As a scientist you are entitled to discuss historic healthcare treatments such as bloodletting. But make sure to also state that this practice has been shown to be ineffective, and quite dangerous, and that modern science has since come up with many other effective treatments. If it is stated that bloodletting is currently being used and it is effective – then you will simply be promoting bloodletting! The same goes for Rhino horn and this is exactly what they have done here. But then again they live in a world where all TCM modalities are active!
How to solve this problem of growing acceptance of TCM in western countries? A simple step could be that people like Alan publicly denounce the underlying pseudoscientific TCM principles and make the ‘difficult’ switch to real science! Admittedly, he will have to part with lots of money from the CM industry and his Chinese partners, and maybe not built his new TCM hospital! But for some reason I strongly doubt that this will happen. The NICM have successfully applied a very thin, but beautiful, veneer of political correctness and modernity over the surface of complementary medicine. Anyone who cares to look underneath this veneer will find a rotten ancient pseudoscientific TCM world – in this case the promotion and the use of endangered animals.
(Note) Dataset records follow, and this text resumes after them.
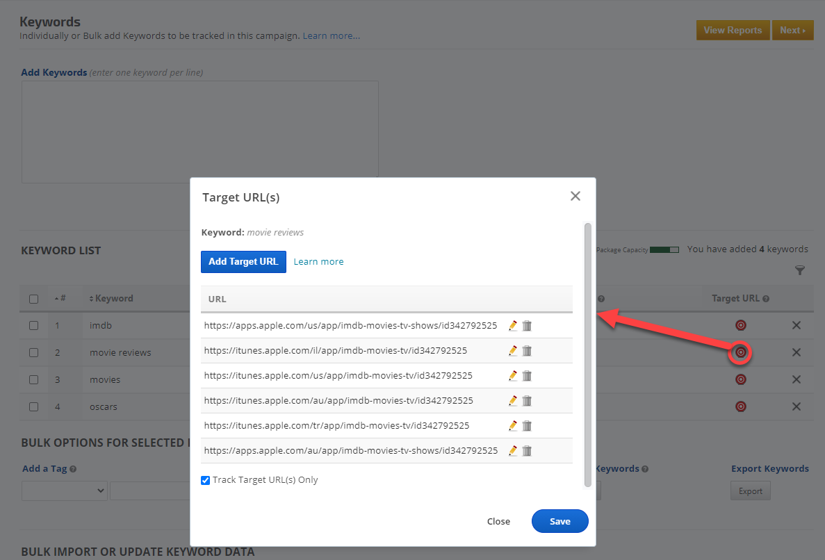This screenshot has height=560, width=825.
Task: Delete the itunes.apple.com/il target URL
Action: point(527,351)
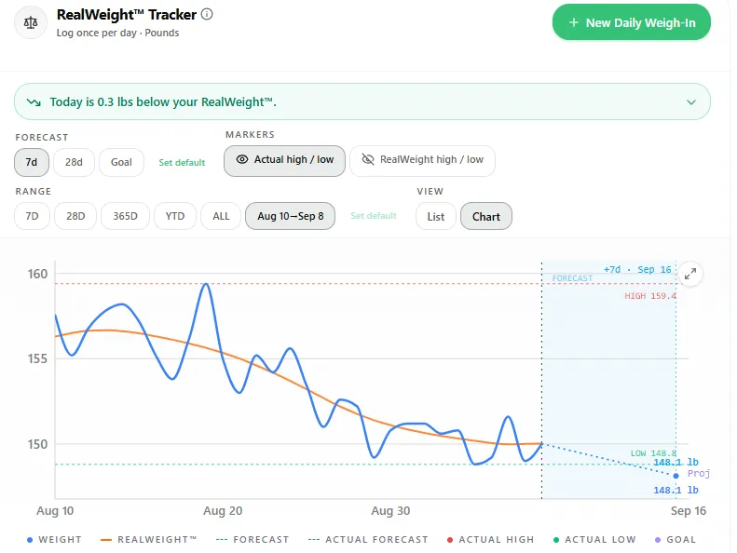Expand the RealWeight banner chevron

[691, 102]
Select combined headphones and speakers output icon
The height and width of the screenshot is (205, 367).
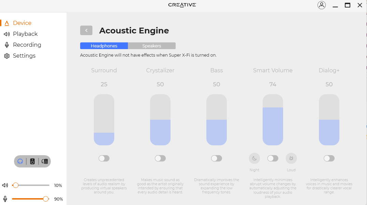(x=44, y=161)
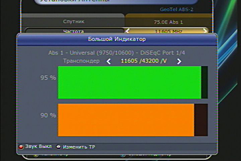Select the Спутник menu row
The height and width of the screenshot is (161, 241).
coord(74,21)
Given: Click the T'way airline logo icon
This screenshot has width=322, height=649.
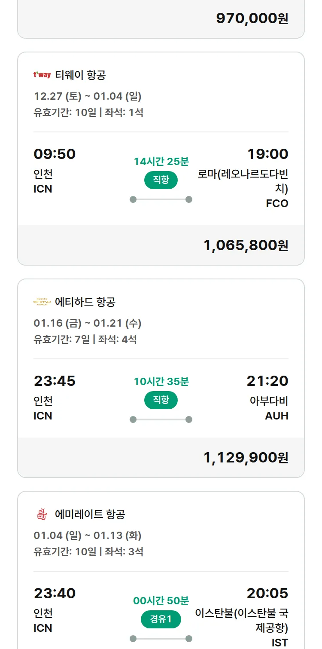Looking at the screenshot, I should point(42,75).
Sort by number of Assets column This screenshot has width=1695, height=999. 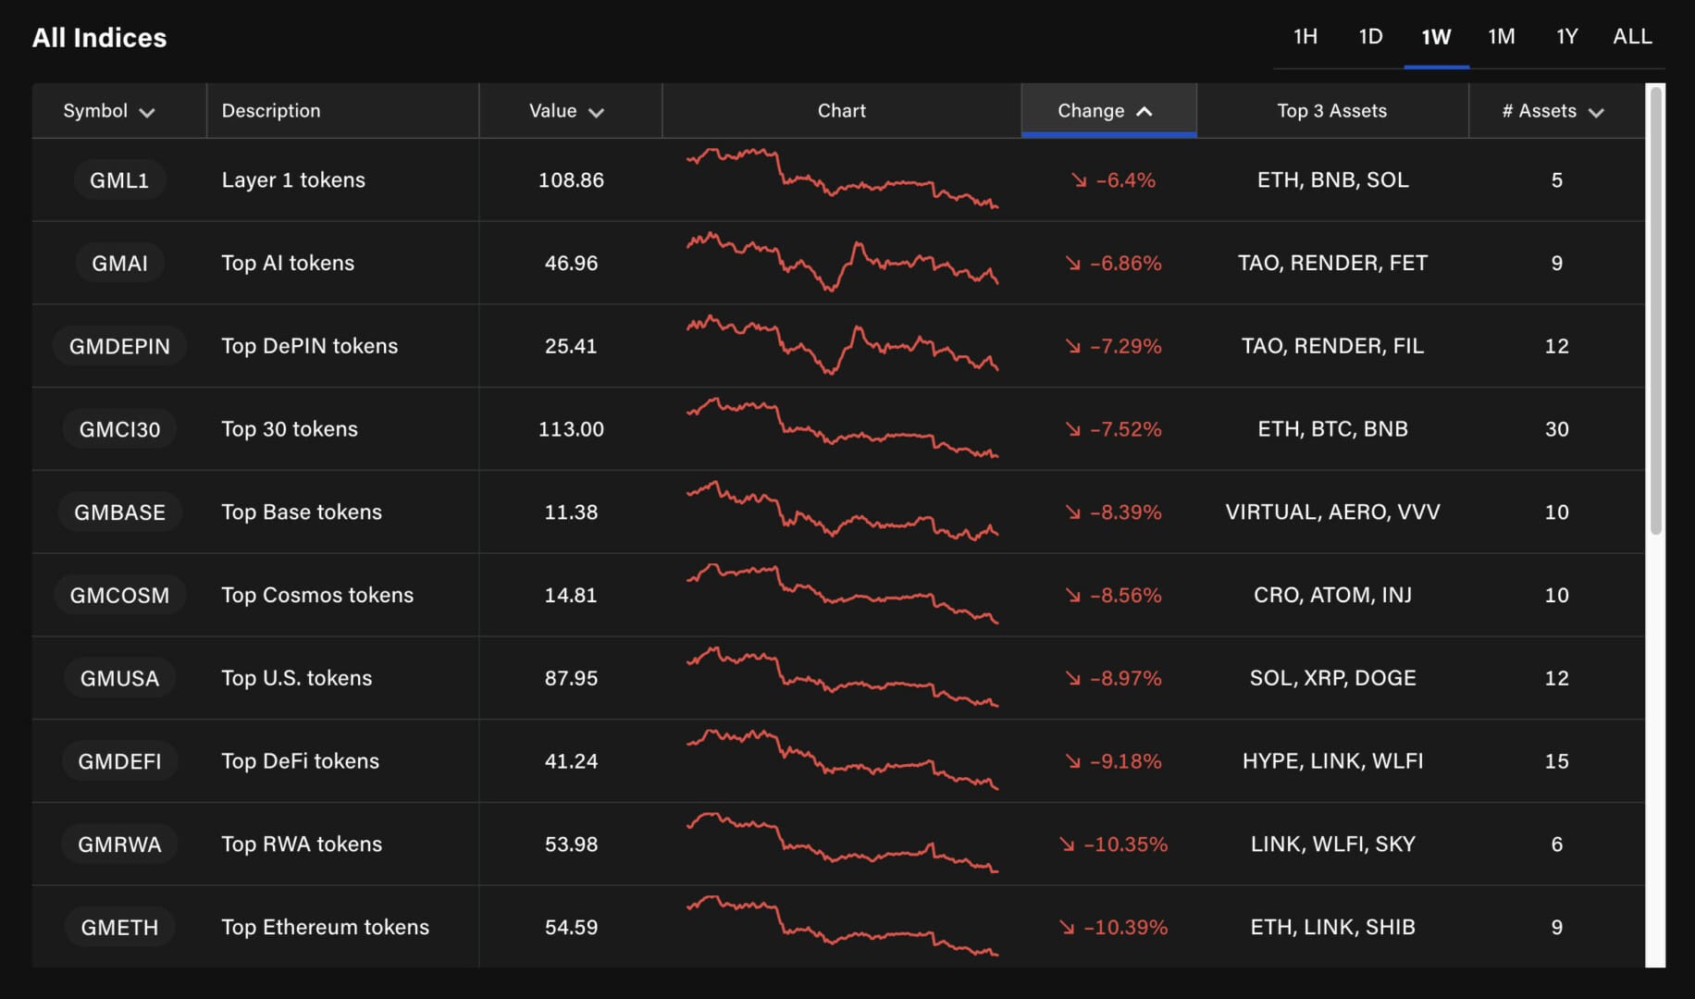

After reading chapter two of this thesis one cannot believe that this is from an Australian University and paid for by the Australian taxpayer! The main question though: Can I directly link this thesis with the increase in rhino poaching? This will be very difficult if not impossible to do. But that is not the problem. Promoting the pseudoscientific principles of TCM in Australia expands the export market for TCM, and hence will lead to an increased need for raw materials, including the banned Rhino horn. That Rhino horn has been a banned substance since the 1980’s clearly does not seem to have any impact looking at the poaching statistics. In an unrelated paper published in 2010 the ingredients in the Xingnaojing injection is listed as “…. consisting of Chinese herbs such as Moschus, Borneol, Radix Curcumae, Fructus Gardeniae, ….” No full list is given in the paper – dare I say because it contains Rhino horn as well? The drug Ice is also banned, but if you are going to promote it at a ‘trusted’ university, then you shouldn’t be surprised that Ice production increases and more of it flows into Australia – even if it is illegal. The same goes for Rhino horn!